Work item:
Pictures are not part of the answer. Return the lines from the one containing "You are a GUI" through the end of the data, both included, exactly as they appear.

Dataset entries
<<<<

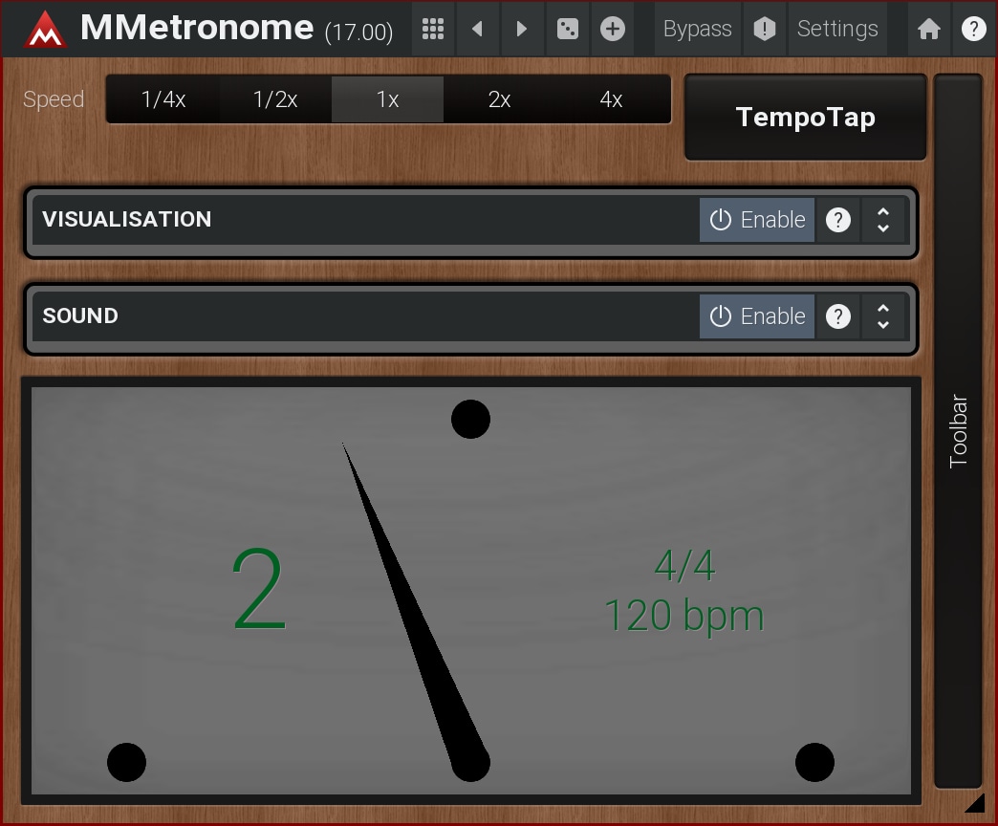Go to previous preset arrow

(x=477, y=30)

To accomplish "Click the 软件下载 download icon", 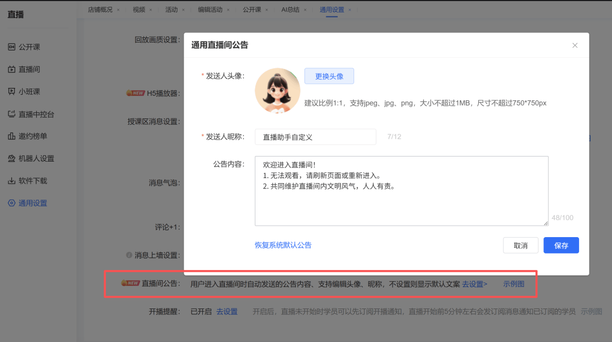I will [11, 181].
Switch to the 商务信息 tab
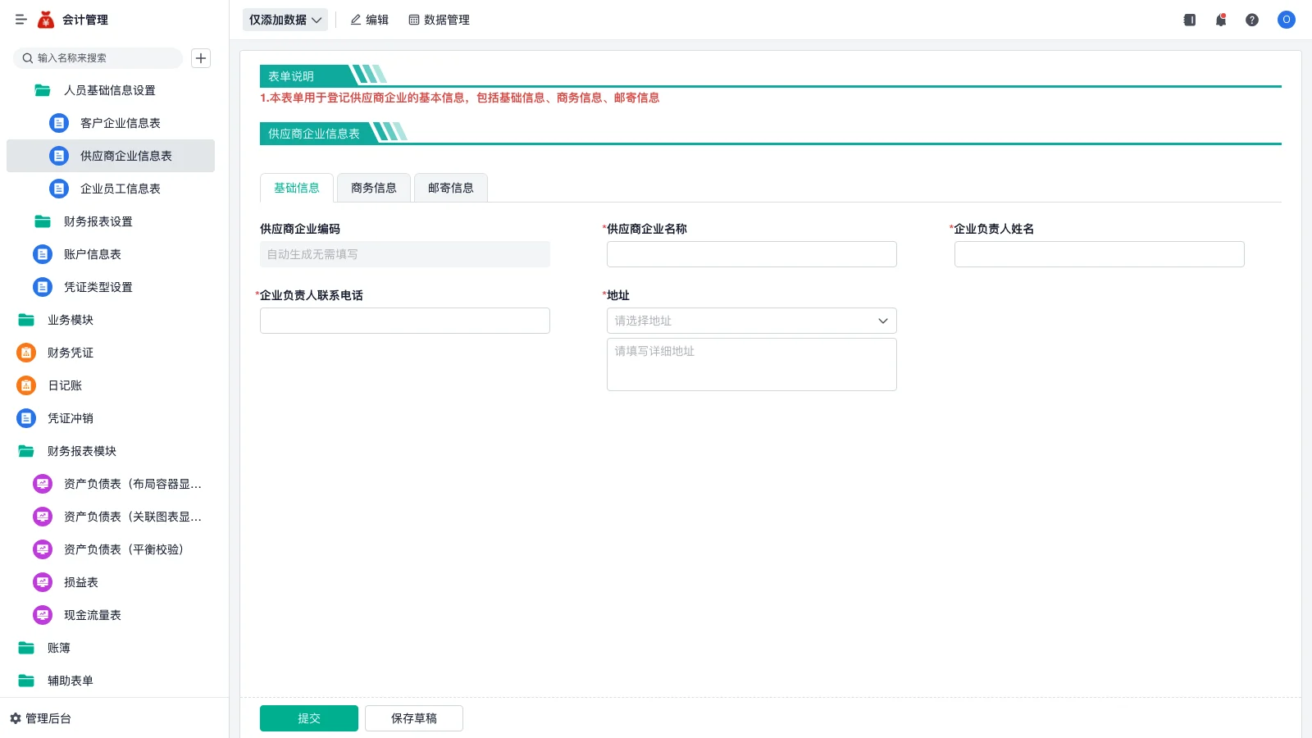 pos(373,188)
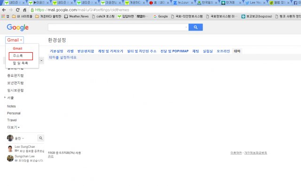
Task: Click the Sungchan Lee contact avatar
Action: 10,158
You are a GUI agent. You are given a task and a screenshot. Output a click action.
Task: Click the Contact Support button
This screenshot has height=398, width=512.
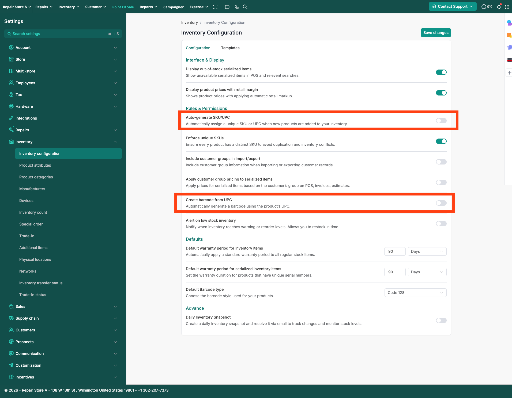tap(452, 7)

>>>>

Task solution:
You are a GUI agent. You are given a task and a screenshot. Output a click action.
Task: Click the Contact Support button
This screenshot has height=398, width=512.
tap(452, 7)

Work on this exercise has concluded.